Records contained in a dataset
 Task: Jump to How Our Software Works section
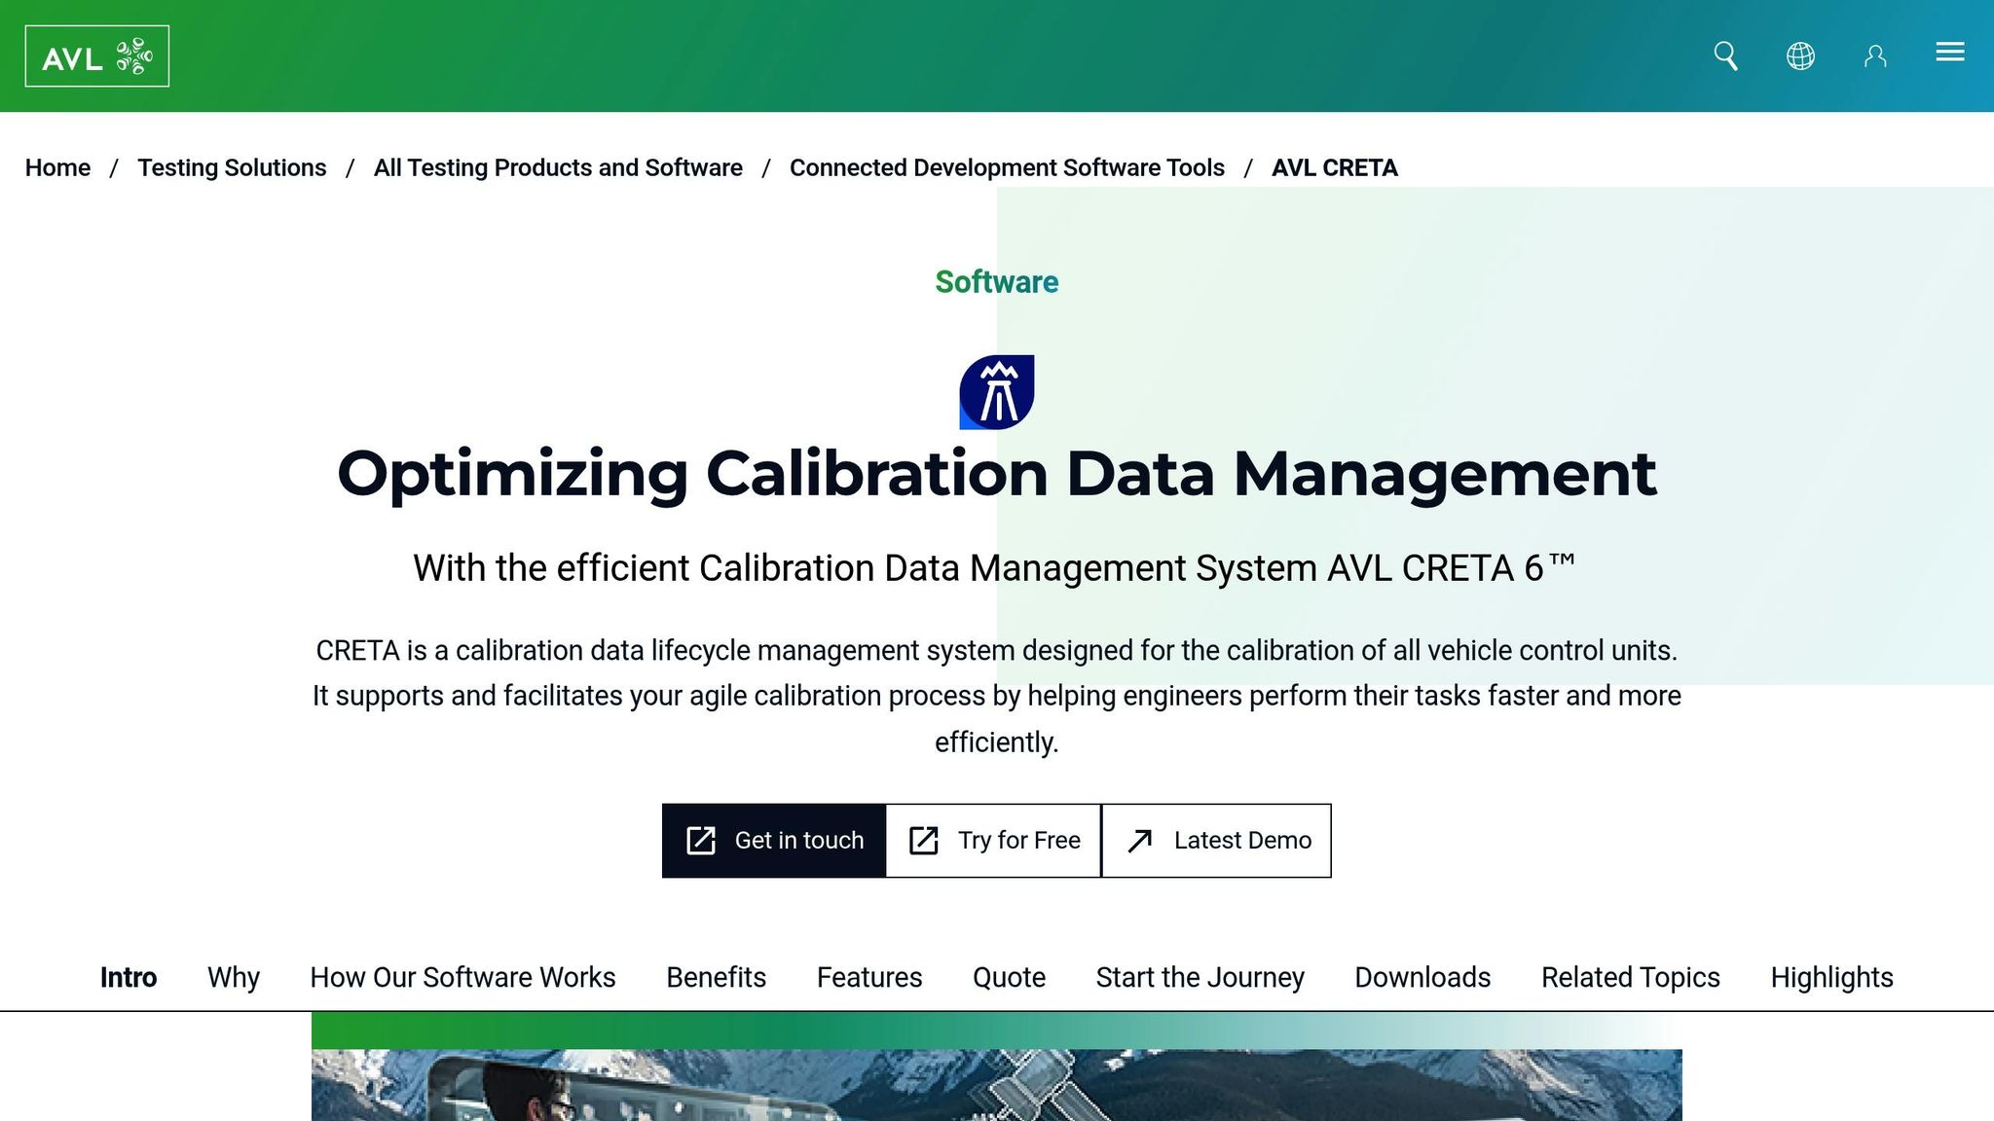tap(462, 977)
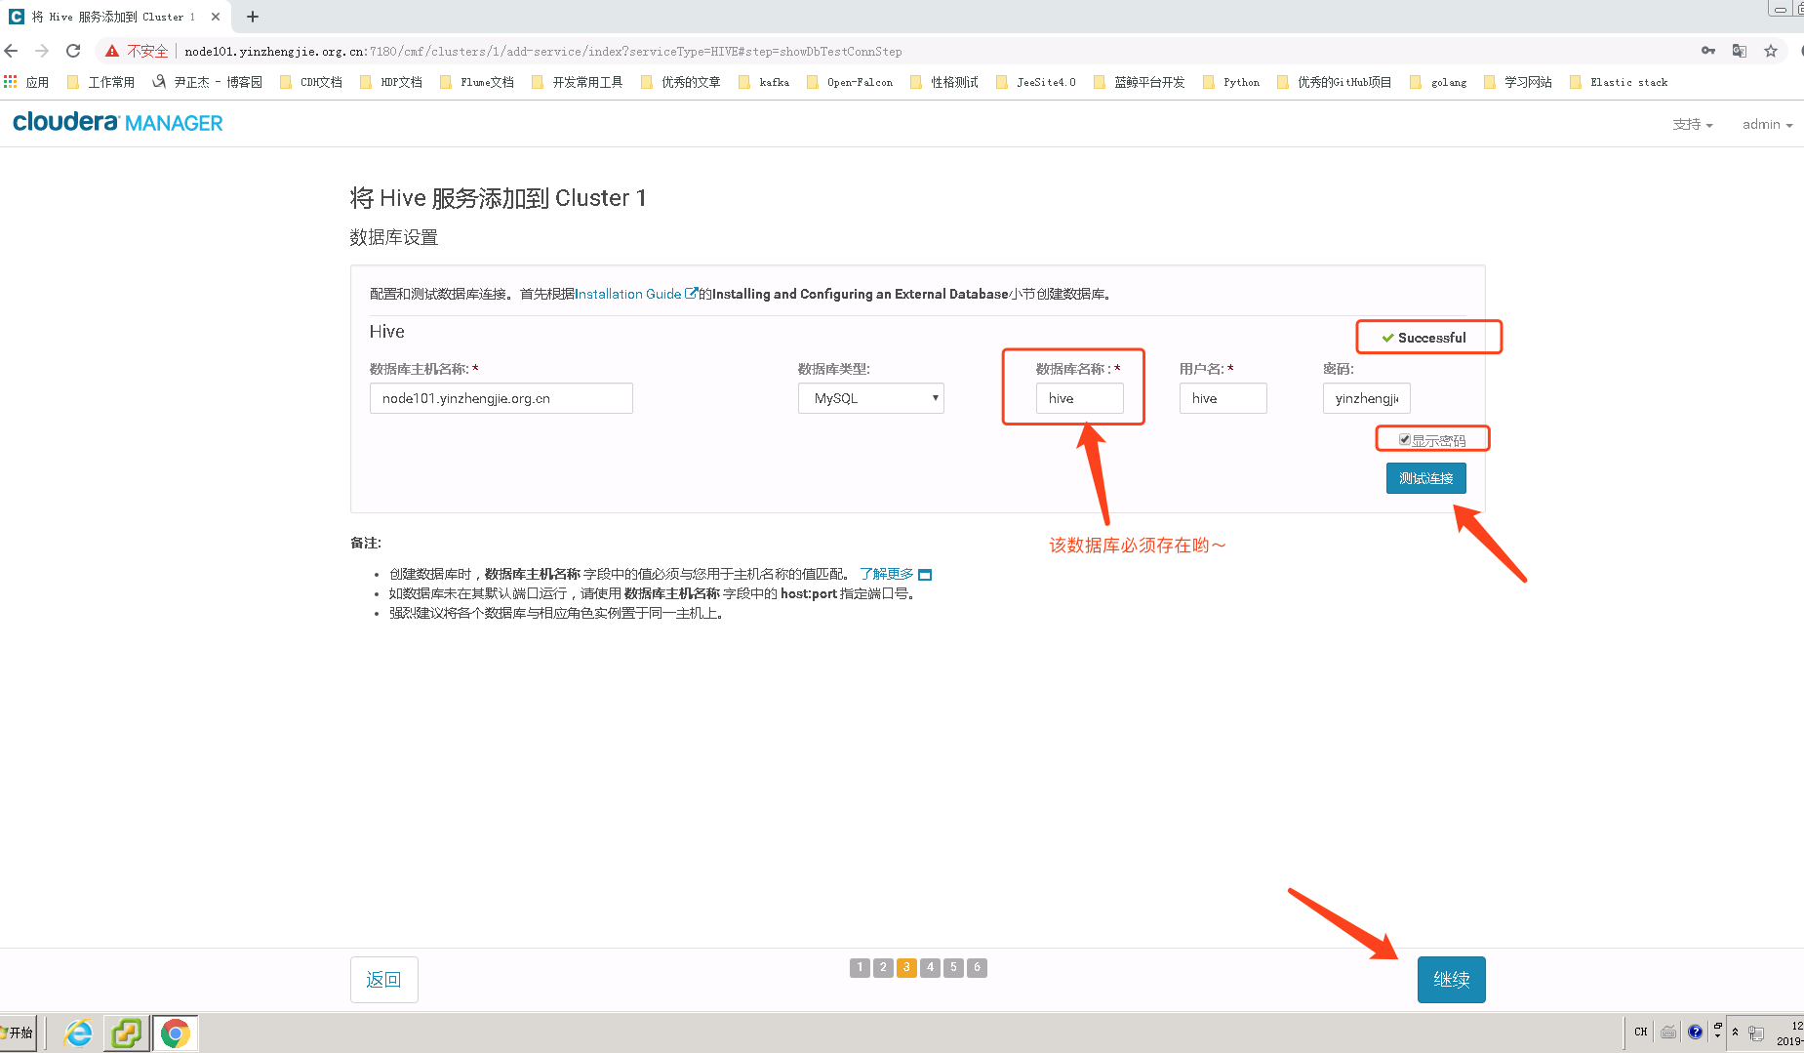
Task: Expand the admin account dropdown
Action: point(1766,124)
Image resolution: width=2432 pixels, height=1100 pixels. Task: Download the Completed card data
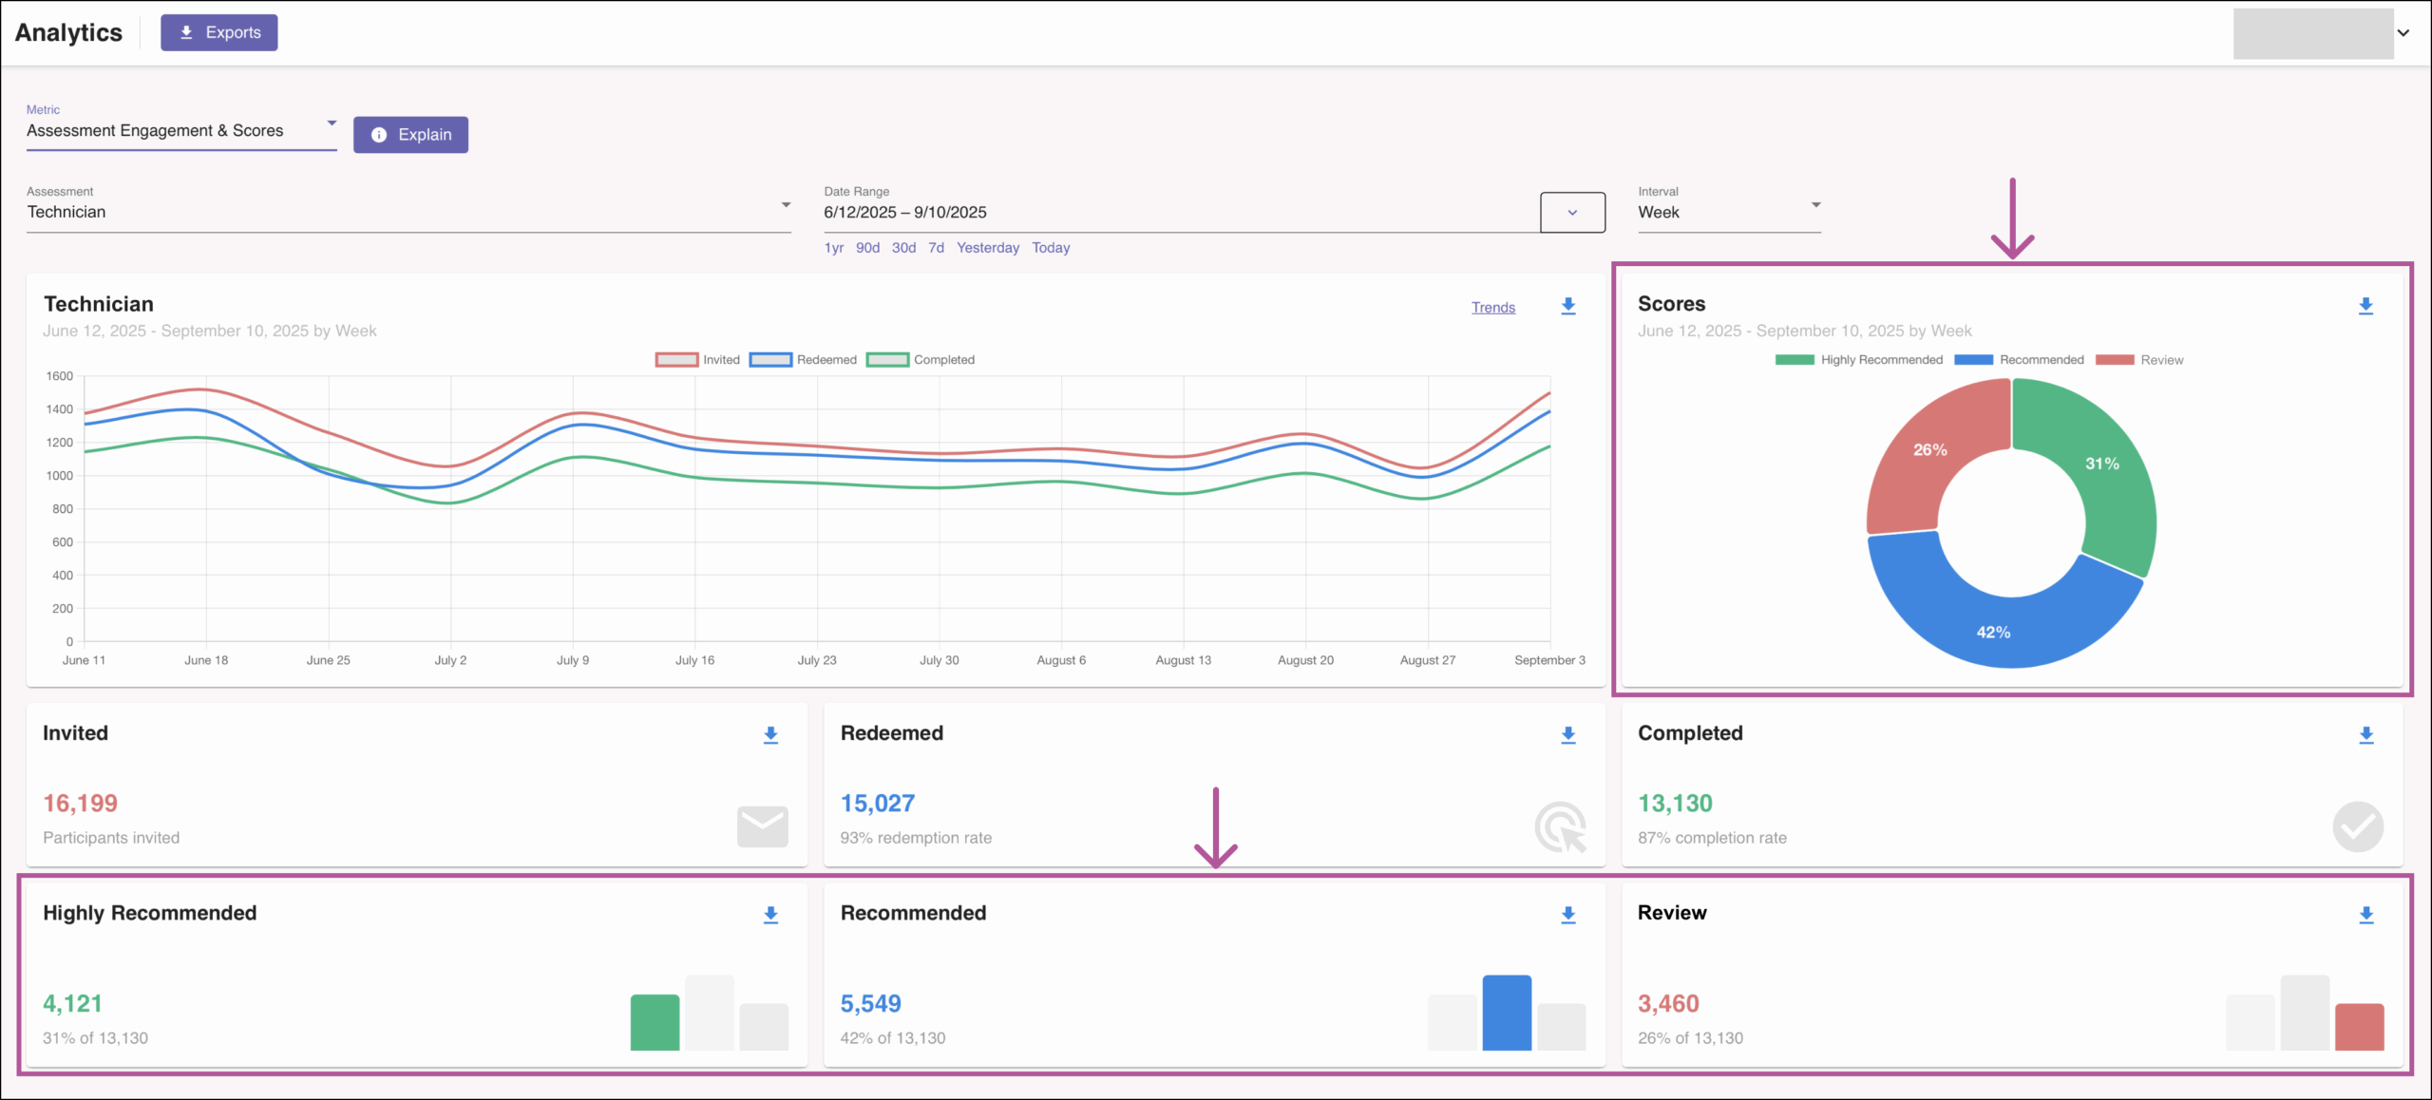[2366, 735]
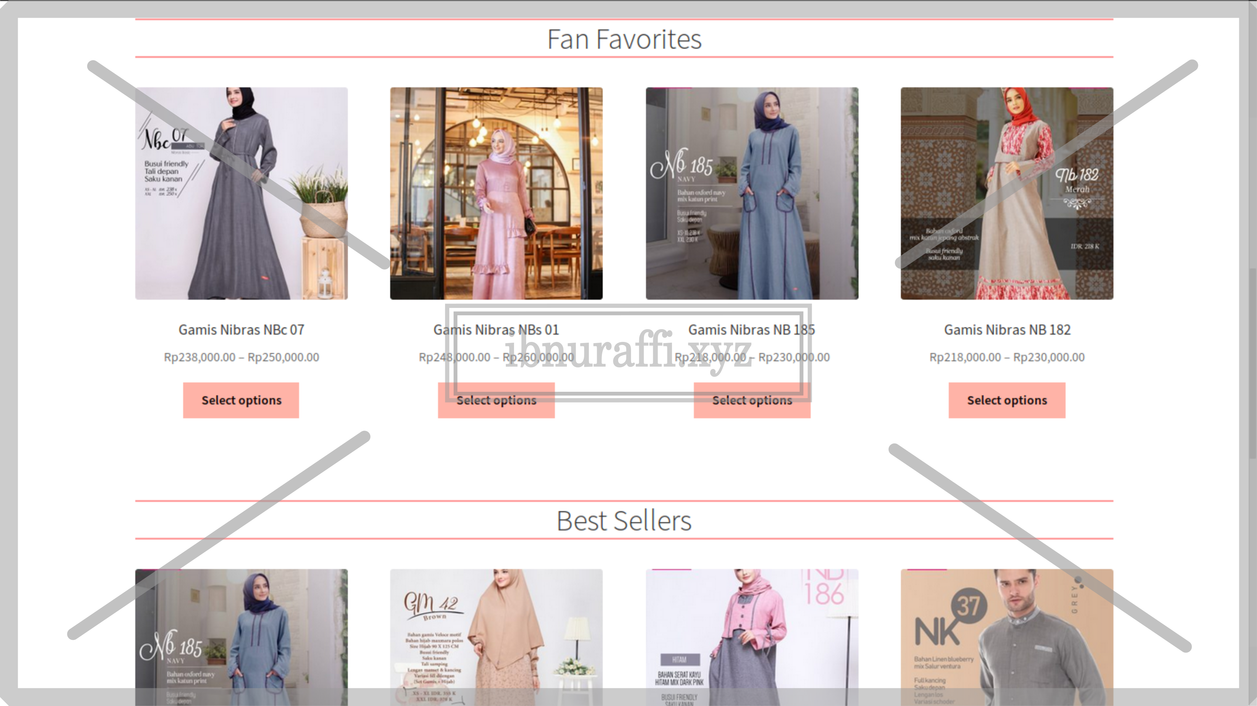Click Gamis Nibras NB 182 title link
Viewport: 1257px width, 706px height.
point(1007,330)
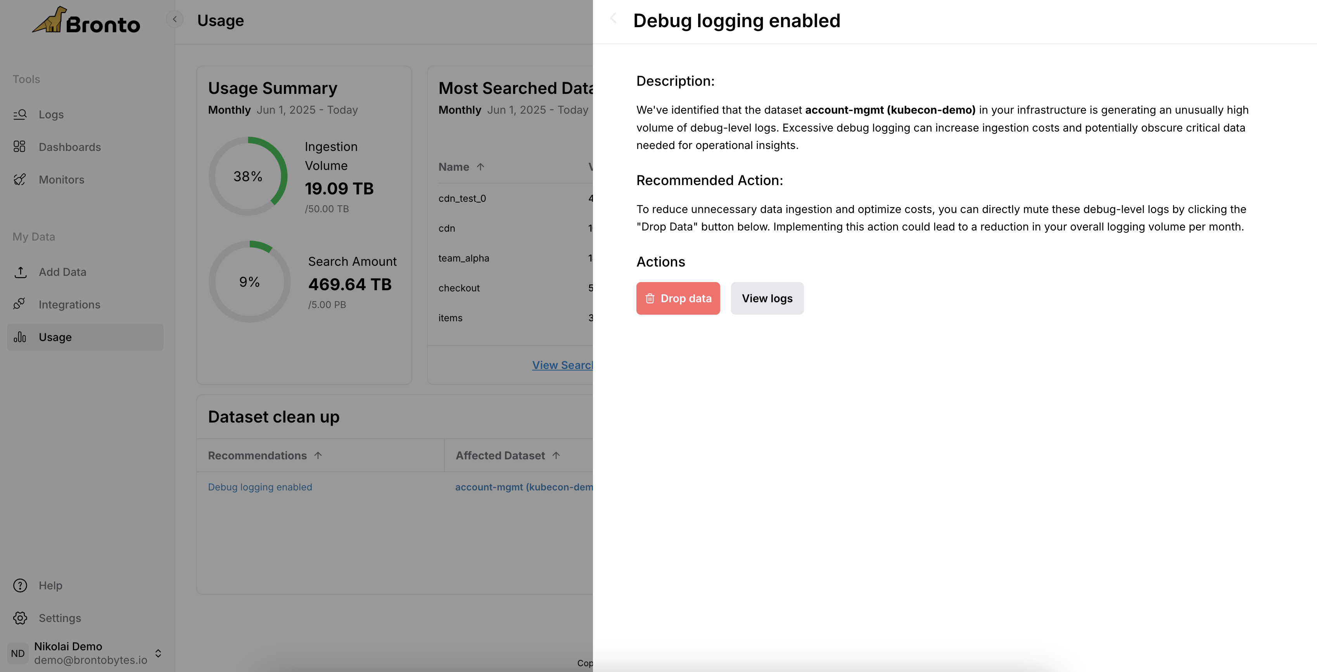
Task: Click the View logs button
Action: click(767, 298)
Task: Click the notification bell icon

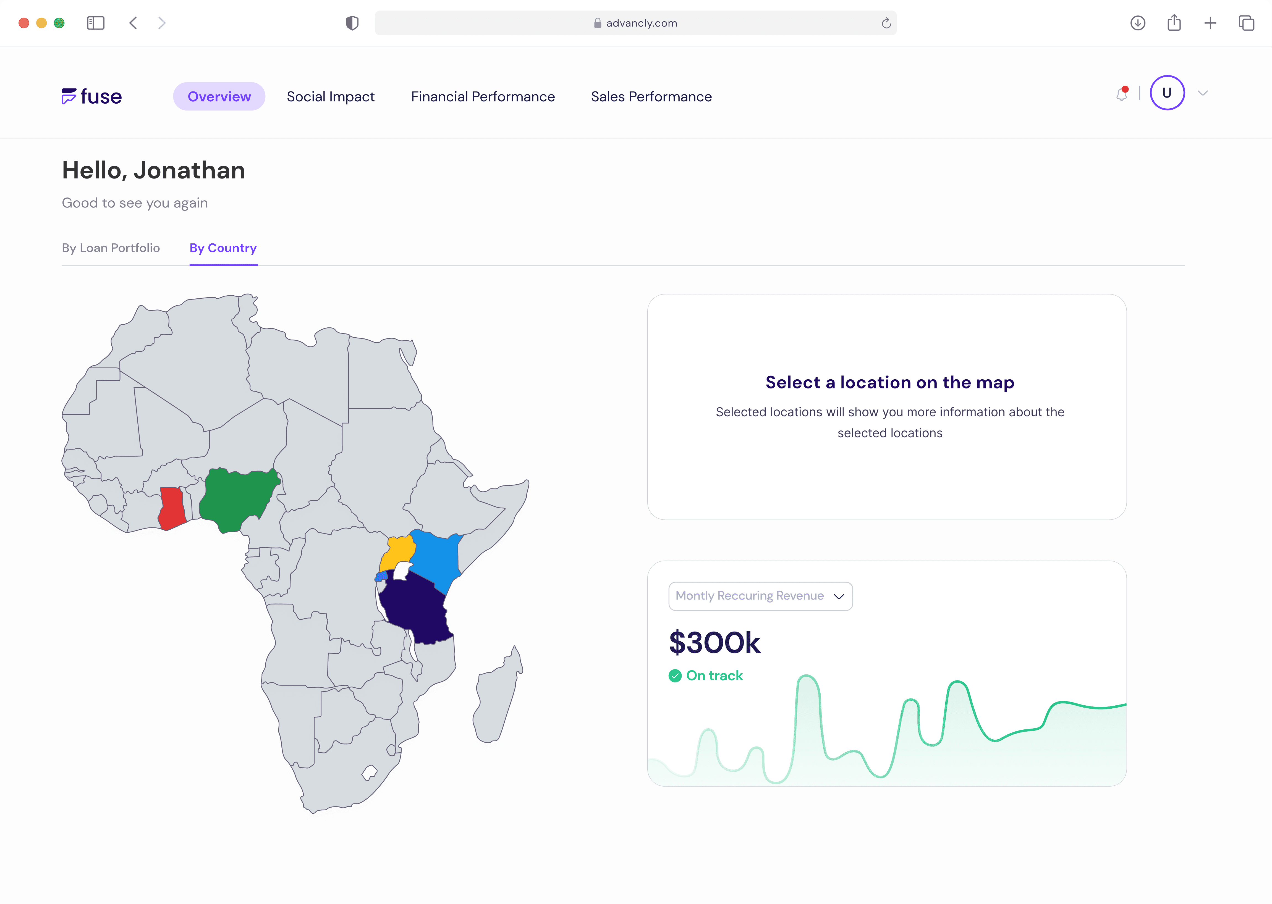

-- BRIEF --
Drop every image, please, and write out the data above exactly as shown.

-- YOUR RESPONSE --
 Task: Jump to How Our Software Works section
tap(462, 977)
Task: Expand the admin account dropdown
Action: point(1766,124)
Image resolution: width=2432 pixels, height=1100 pixels. Task: Download the Completed card data
[2366, 735]
Click Gamis Nibras NB 182 title link
Viewport: 1257px width, 706px height.
point(1007,330)
Task: Click the View logs button
Action: click(767, 298)
Task: Click the notification bell icon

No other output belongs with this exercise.